We present matching µ-logic, which is a unifying logic for specifying and reasoning about programs and programming languages. Matching µ-logic uses its formulas, called patterns, to uniformly express programs’ static structures, dynamic behaviors, and logical constraints. Programming languages can be formally defined as matching µ-logic theories, which include patterns as axioms. The correctness of programming language implementations and tools can be proved using a fixed proof system. These proofs can be encoded as proof objects and automatically checked using a small proof checker.

 

An important feature of matching µ-logic is its µ operator, which provides direct support for specifying fixpoints and thus enables to specify and reason about induction and recursion.
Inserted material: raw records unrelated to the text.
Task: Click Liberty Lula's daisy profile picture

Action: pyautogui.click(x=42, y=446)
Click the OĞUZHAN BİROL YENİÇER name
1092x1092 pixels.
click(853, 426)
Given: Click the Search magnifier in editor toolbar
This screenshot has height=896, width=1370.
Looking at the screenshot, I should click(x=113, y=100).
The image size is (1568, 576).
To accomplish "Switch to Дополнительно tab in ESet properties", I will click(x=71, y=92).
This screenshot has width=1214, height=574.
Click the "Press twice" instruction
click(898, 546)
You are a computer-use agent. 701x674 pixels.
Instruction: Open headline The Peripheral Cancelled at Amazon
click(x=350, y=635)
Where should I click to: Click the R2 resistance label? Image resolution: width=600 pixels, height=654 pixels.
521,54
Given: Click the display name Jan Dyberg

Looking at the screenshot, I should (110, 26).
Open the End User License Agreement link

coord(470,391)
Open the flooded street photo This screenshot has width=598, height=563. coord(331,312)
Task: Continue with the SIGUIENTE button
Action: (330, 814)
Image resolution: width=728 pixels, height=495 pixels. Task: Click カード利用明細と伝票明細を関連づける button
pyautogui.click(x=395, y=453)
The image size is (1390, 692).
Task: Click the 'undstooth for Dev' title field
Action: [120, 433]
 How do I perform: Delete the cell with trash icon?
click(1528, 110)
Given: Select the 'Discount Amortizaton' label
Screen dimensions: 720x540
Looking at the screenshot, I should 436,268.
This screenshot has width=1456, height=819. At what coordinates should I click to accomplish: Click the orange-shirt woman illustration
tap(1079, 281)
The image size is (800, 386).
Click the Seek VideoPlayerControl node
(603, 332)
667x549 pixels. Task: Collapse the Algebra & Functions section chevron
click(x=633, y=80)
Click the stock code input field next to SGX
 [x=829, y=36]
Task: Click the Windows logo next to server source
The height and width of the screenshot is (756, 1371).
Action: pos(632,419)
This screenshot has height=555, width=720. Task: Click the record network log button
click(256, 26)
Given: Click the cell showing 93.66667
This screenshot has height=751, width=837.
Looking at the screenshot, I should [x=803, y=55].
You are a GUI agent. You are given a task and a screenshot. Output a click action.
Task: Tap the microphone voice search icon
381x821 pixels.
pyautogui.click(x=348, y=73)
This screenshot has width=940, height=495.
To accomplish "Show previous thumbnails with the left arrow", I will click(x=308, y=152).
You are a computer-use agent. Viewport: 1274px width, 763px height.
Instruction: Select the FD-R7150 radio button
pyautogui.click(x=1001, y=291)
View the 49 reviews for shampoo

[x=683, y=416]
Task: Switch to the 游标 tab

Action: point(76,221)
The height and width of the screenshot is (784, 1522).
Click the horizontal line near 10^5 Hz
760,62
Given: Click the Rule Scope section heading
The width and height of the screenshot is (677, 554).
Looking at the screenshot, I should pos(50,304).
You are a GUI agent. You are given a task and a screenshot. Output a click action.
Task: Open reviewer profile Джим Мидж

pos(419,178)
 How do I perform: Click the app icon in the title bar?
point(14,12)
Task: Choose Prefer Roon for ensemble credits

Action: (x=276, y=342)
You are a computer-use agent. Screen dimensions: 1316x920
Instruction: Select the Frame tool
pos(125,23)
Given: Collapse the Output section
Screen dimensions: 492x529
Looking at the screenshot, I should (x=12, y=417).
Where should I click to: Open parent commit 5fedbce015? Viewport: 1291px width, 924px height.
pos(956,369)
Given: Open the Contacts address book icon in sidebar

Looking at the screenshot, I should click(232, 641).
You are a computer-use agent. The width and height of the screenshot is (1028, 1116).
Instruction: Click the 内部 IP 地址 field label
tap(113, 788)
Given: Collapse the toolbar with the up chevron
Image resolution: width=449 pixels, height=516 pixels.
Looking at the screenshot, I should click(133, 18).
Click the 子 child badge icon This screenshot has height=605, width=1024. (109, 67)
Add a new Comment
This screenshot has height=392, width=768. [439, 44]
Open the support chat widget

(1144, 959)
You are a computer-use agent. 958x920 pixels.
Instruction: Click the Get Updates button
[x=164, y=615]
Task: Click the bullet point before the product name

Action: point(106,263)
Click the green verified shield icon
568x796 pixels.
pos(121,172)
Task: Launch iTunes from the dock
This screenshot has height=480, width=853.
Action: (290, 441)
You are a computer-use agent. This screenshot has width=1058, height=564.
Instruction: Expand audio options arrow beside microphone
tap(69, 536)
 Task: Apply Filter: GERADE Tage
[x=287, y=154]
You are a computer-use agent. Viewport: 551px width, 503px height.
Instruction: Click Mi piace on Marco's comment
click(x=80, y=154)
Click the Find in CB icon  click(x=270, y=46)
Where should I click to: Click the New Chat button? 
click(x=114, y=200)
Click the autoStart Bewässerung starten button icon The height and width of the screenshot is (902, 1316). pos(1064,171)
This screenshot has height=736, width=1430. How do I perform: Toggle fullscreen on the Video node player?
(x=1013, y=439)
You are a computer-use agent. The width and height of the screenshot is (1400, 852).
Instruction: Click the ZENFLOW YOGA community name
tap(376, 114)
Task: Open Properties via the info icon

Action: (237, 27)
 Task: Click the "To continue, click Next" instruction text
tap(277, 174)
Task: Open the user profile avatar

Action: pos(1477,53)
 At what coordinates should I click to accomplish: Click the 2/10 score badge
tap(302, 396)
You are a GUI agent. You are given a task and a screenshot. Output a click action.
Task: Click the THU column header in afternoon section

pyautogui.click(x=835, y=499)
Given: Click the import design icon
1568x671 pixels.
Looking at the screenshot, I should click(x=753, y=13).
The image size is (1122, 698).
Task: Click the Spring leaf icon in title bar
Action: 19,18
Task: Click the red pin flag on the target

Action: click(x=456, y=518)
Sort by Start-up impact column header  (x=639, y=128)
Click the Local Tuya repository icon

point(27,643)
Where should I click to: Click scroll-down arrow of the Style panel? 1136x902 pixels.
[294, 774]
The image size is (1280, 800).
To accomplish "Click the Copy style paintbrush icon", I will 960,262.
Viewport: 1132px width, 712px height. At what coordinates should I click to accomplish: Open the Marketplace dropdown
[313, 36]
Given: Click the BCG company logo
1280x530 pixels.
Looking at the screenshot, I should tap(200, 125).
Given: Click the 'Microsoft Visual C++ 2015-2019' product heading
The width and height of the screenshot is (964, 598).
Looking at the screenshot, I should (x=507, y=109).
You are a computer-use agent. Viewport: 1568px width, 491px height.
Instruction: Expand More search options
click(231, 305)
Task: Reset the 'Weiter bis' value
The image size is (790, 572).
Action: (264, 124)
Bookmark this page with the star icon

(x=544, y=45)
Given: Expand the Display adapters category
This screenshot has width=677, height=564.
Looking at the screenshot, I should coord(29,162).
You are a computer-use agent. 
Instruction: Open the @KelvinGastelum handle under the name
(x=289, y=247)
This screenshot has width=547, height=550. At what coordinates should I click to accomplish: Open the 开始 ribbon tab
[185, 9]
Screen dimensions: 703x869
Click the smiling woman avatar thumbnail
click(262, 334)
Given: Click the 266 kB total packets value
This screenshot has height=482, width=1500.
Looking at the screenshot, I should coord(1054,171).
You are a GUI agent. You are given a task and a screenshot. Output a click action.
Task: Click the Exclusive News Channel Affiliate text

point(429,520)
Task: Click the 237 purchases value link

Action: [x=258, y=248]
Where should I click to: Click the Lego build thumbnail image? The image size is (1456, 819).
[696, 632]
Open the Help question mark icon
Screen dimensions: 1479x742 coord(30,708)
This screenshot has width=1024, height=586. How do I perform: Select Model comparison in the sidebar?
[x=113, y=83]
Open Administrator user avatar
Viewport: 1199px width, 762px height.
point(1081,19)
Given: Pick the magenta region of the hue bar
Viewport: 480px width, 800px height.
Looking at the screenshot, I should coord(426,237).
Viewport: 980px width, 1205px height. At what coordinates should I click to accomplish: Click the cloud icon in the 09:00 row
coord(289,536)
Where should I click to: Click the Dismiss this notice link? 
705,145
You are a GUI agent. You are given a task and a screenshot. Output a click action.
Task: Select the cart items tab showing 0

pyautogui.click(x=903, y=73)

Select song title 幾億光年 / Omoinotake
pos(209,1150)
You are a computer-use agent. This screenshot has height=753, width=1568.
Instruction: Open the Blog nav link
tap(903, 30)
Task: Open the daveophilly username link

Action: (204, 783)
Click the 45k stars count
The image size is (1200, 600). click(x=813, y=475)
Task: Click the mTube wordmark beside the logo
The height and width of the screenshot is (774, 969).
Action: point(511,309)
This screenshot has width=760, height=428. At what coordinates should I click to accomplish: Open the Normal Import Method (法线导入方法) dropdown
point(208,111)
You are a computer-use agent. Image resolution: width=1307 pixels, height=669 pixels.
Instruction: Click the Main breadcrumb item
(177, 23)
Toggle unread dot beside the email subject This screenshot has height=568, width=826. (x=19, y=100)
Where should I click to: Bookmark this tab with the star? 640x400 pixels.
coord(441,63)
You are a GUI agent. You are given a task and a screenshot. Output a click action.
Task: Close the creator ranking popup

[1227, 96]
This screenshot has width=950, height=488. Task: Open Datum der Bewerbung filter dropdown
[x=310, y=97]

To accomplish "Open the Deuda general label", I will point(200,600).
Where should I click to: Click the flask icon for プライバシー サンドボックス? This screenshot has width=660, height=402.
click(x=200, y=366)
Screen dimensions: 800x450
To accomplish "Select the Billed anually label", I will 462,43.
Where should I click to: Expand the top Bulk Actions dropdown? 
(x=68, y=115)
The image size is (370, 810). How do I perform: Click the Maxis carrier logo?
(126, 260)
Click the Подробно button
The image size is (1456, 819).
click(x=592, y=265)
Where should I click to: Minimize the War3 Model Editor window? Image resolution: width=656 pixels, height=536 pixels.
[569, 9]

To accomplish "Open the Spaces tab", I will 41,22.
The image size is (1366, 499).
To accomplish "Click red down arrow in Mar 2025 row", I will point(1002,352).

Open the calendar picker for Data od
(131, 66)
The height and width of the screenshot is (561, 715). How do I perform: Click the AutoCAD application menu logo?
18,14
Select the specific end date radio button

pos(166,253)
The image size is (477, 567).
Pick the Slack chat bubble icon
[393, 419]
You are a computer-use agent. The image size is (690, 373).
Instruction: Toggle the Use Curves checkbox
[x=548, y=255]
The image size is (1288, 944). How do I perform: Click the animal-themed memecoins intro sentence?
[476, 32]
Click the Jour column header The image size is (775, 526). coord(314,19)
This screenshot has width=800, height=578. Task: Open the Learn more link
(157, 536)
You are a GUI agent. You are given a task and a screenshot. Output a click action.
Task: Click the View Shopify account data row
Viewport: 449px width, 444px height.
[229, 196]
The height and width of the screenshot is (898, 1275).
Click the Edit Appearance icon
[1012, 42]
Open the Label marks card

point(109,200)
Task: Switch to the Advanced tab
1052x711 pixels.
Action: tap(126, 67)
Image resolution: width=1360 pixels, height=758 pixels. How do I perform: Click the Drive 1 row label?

We study the proof theory of matching µ-logic and prove a few important completeness results.

 

We study the expressive power of matching µ-logic and show that many important logics, calculi, and foundations of computations, especially those featuring fixpoints/induction/recursion, can be defined as matching µ-logic theories.

 

We study automated reasoning for matching µ-logic, with a focus on fixpoint reasoning. We propose a set of high-level automated proof rules that can be applied to many matching µ-logic theories, and thus enable automated reasoning in them.

 

We propose applicative matching µ-logic, abbreviated as AML, as a simple instance of matching µ-logic that retains all of its expressive power. AML is a fragment of matching µ-logic where we eliminate sorts and many-sorted symbols from matching µ-logic, because they are definable using axioms and theories. We present an encoding of matching µ-logic into AML and implement a 200-line proof checker for AML using Metamath.

 

We study proof-certifying program execution and formal verification, where the correctness of an execution/verification task is established by an AML proof object, serving as a machinecheckable correctness certificate. Our approach is based on the K formal language semantics framework. We design and implement procedures that output AML proof objects for the language-agnostic program interpreter and formal verifier of K, which are parametric in the formal semantics of a programming language. This way, we reduce checking the correctness of a language task (i.e., executing or verifying a program) to checking the corresponding AML proof objects using the proof checker.

 

We hope to demonstrate that matching µ-logic can serve as a unifying foundation for programming, where programming languages are defined as theories, and the correctness of language tools is established by machine-checkable proof objects.